(REQUEST): Return the stretch of entries from the line containing "Click the download" through the end of the entries, both ends included, reproducing each line exactly.

— begin DATA LISTING —

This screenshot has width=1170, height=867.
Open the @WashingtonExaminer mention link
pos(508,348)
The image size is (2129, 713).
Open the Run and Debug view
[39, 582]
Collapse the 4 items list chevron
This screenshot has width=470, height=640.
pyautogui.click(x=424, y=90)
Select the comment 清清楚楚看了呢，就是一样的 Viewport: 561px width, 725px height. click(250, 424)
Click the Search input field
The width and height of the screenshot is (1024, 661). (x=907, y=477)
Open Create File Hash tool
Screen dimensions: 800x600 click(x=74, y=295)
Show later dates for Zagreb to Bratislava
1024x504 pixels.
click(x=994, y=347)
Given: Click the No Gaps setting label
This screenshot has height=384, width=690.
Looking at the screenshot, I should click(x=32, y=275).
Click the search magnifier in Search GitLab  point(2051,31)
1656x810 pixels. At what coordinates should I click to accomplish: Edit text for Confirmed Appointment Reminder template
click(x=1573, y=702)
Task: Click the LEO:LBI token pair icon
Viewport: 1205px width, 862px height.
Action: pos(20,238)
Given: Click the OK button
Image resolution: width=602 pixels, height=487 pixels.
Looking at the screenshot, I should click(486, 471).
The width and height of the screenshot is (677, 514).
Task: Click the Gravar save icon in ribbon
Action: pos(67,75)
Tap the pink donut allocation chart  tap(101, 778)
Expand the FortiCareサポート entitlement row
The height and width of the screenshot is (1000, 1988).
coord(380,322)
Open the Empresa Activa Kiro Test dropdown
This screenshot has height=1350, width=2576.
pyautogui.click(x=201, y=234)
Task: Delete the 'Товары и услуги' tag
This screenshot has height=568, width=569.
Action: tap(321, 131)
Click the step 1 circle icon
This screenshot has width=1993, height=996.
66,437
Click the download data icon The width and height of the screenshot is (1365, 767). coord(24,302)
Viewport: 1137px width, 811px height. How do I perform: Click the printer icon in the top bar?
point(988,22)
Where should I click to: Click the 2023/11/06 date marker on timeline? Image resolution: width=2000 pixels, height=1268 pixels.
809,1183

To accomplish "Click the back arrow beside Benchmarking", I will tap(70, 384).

— end DATA LISTING —

(TASK RESULT):
Click the download data icon The width and height of the screenshot is (1365, 767). coord(24,302)
Viewport: 1137px width, 811px height. How do I perform: Click the printer icon in the top bar?
point(988,22)
Where should I click to: Click the 2023/11/06 date marker on timeline? Image resolution: width=2000 pixels, height=1268 pixels.
809,1183

To accomplish "Click the back arrow beside Benchmarking", I will tap(70, 384).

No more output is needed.